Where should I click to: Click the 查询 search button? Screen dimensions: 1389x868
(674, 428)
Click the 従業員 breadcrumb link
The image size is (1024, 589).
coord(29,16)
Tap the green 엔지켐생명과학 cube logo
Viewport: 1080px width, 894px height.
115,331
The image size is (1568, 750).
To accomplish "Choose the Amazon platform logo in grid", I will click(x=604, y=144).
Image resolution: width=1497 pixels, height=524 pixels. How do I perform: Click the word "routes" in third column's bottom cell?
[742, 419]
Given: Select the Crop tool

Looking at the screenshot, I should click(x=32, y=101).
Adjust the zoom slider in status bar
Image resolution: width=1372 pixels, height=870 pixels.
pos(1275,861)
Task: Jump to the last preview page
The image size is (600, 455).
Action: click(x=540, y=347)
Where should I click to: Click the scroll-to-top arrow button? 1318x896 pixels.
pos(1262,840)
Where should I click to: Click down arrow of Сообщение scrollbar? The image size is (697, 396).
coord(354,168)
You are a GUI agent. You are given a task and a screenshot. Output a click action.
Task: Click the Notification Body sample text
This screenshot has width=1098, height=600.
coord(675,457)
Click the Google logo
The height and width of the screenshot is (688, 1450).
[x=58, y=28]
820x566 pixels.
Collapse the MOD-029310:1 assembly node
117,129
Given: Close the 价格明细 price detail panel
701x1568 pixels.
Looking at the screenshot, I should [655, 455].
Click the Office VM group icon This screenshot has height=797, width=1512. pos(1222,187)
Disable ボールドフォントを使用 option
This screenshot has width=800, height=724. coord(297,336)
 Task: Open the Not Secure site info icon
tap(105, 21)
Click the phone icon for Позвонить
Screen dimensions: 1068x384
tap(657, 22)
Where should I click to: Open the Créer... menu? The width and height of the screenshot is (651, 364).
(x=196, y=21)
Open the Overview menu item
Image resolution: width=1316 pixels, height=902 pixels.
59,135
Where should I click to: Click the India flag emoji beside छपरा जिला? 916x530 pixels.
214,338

_Exercise prompt_
Render every line of the records above as a Markdown table with two columns, Row Number and Line Text, giving each line its own numbered row and omitting blank lines.

_Result_
| Row Number | Line Text |
|---|---|
| 1 | Where should I click to: Click the 查询 search button? Screen dimensions: 1389x868 |
| 2 | (674, 428) |
| 3 | Click the 従業員 breadcrumb link |
| 4 | The image size is (1024, 589). |
| 5 | coord(29,16) |
| 6 | Tap the green 엔지켐생명과학 cube logo |
| 7 | Viewport: 1080px width, 894px height. |
| 8 | 115,331 |
| 9 | The image size is (1568, 750). |
| 10 | To accomplish "Choose the Amazon platform logo in grid", I will click(x=604, y=144). |
| 11 | Image resolution: width=1497 pixels, height=524 pixels. How do I perform: Click the word "routes" in third column's bottom cell? |
| 12 | [742, 419] |
| 13 | Given: Select the Crop tool |
| 14 | Looking at the screenshot, I should click(x=32, y=101). |
| 15 | Adjust the zoom slider in status bar |
| 16 | Image resolution: width=1372 pixels, height=870 pixels. |
| 17 | pos(1275,861) |
| 18 | Task: Jump to the last preview page |
| 19 | The image size is (600, 455). |
| 20 | Action: click(x=540, y=347) |
| 21 | Where should I click to: Click the scroll-to-top arrow button? 1318x896 pixels. |
| 22 | pos(1262,840) |
| 23 | Where should I click to: Click down arrow of Сообщение scrollbar? The image size is (697, 396). |
| 24 | coord(354,168) |
| 25 | You are a GUI agent. You are given a task and a screenshot. Output a click action. |
| 26 | Task: Click the Notification Body sample text |
| 27 | This screenshot has width=1098, height=600. |
| 28 | coord(675,457) |
| 29 | Click the Google logo |
| 30 | The height and width of the screenshot is (688, 1450). |
| 31 | [x=58, y=28] |
| 32 | 820x566 pixels. |
| 33 | Collapse the MOD-029310:1 assembly node |
| 34 | 117,129 |
| 35 | Given: Close the 价格明细 price detail panel |
| 36 | 701x1568 pixels. |
| 37 | Looking at the screenshot, I should [655, 455]. |
| 38 | Click the Office VM group icon This screenshot has height=797, width=1512. pos(1222,187) |
| 39 | Disable ボールドフォントを使用 option |
| 40 | This screenshot has width=800, height=724. coord(297,336) |
| 41 |  Task: Open the Not Secure site info icon |
| 42 | tap(105, 21) |
| 43 | Click the phone icon for Позвонить |
| 44 | Screen dimensions: 1068x384 |
| 45 | tap(657, 22) |
| 46 | Where should I click to: Open the Créer... menu? The width and height of the screenshot is (651, 364). |
| 47 | (x=196, y=21) |
| 48 | Open the Overview menu item |
| 49 | Image resolution: width=1316 pixels, height=902 pixels. |
| 50 | 59,135 |
| 51 | Where should I click to: Click the India flag emoji beside छपरा जिला? 916x530 pixels. |
| 52 | 214,338 |